O pensemos en otros casos límite: violadores en serie o que cometen conductas sexuales en
contra de mujeres mayores o menores de edad. En estas circunstancias no se apela a la
necesidad de sentencias anticipadas, a falsas apariencias de eficacia de la administración de
justicia o a criterios emocionales y populistas, sino a la protección de la comunidad y de las
víctimas, entre otros posibles propósitos constitucional y legalmente consagrados. Si la
Fiscalía General de la Nación cuenta con un buen acervo probatorio y hace una adecuada
sustentación, ¿será tan erróneo “celebrar”?

Es fundamental reconocer que la medida de aseguramiento ha tenido una excesiva y


desbordada utilización. No obstante, algunas soluciones a este grave asunto no se
encuentran en desconocer o rechazar a esta institución procesal.

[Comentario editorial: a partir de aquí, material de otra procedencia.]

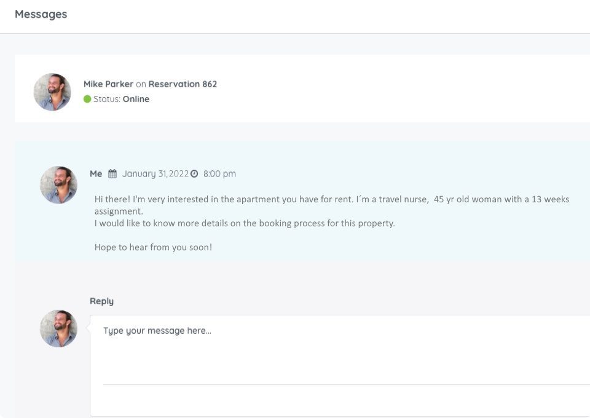The width and height of the screenshot is (590, 418).
Task: Click the message line about the booking process
Action: pyautogui.click(x=245, y=223)
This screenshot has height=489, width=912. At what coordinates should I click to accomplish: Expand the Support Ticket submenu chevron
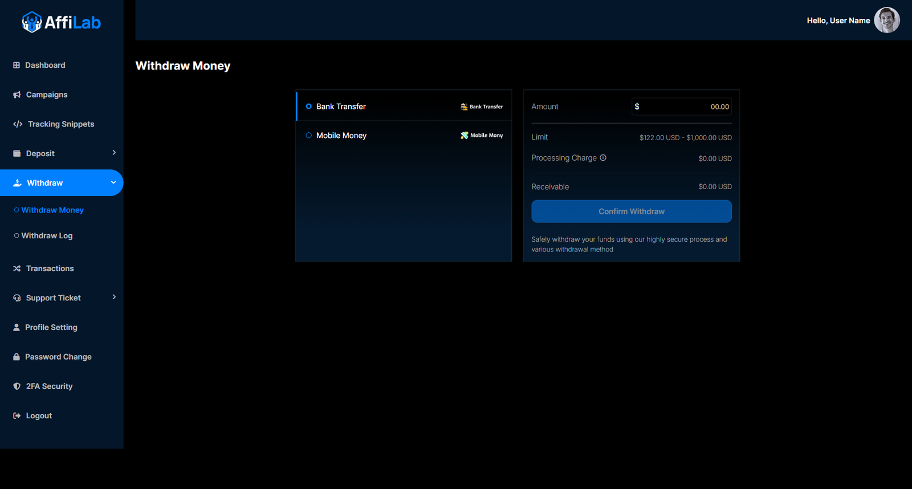(114, 297)
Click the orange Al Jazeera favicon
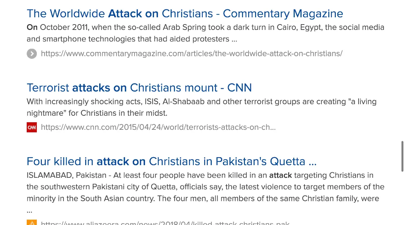Viewport: 404px width, 225px height. [x=32, y=223]
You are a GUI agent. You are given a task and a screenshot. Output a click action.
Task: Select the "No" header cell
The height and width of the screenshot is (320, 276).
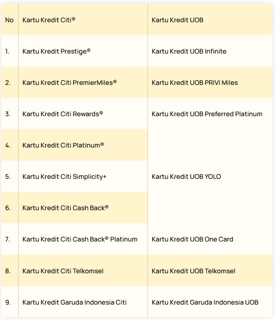10,20
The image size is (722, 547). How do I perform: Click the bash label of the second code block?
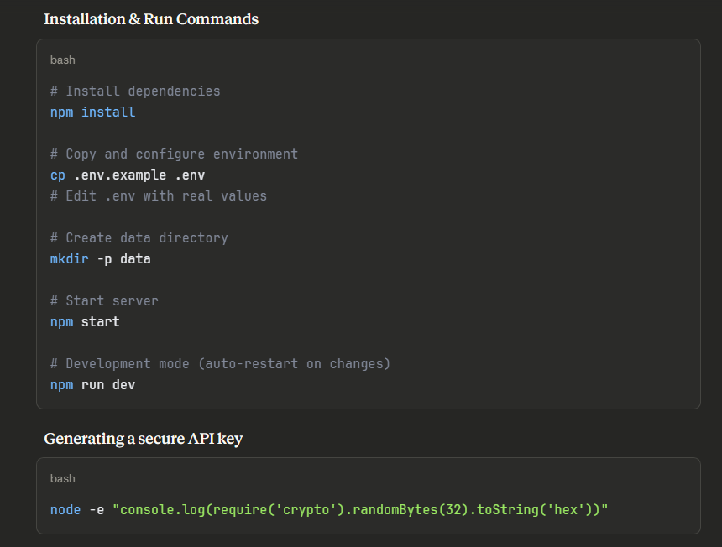click(x=63, y=478)
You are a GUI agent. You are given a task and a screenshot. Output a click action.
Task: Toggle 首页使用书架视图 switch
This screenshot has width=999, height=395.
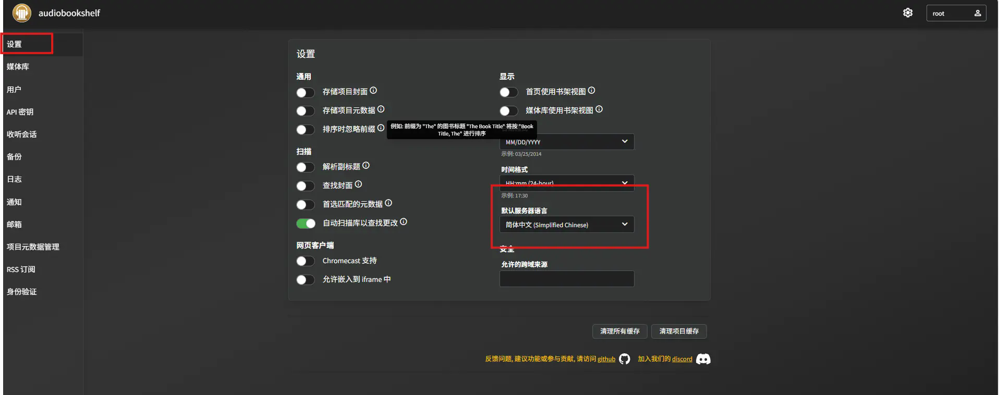click(509, 92)

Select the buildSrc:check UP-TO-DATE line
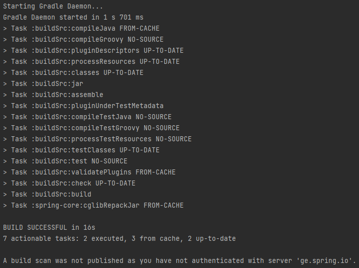(x=69, y=183)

Algunas propuestas son: 1)
reconocer su excepcionalísima aplicación de una vez por todas; 2) comprender que el literal
b) del artículo 307 de la Ley 906 de 2004 consagra medidas menos delicadas y que, en
varios casos, pueden resultar más procedentes; y 3) que dentro del ente acusador se deje de
considerar, como criterio de calificación a sus fiscales, la cantidad de solicitudes de
capturas, imputaciones y solicitudes de medida de aseguramiento que hagan y más bien su
calidad.

Resulta desconcertante aquella conclusión tendiente a clasificar como antigarantistas a


quienes, en circunstancias particularísimas, estamos de acuerdo con una medida de
aseguramiento. Se trata de una visión simplista de la situación que deja de lado, en primer
lugar, la complejidad del sistema procesal colombiano y, en segundo lugar, su dinamismo.
Es frecuente ver cómo un abogado representa hoy a un procesado y mañana a una víctima,
o inclusive es él mismo la víctima, y coadyuva su imposición en la audiencia.

Un penalista no deja de serlo porque celebre una medida de aseguramiento privativa de la


libertad fundamentada y proporcional, como tampoco deja de serlo cuando presenta una
denuncia y solicita a la Fiscalía que ejerza la acción penal. Lo que el penalista no puede
perder es el sentido de humanidad y legalidad, que deberá tener en cuenta sin importar el
rol que tenga, así como la tolerancia a las ideas ajenas.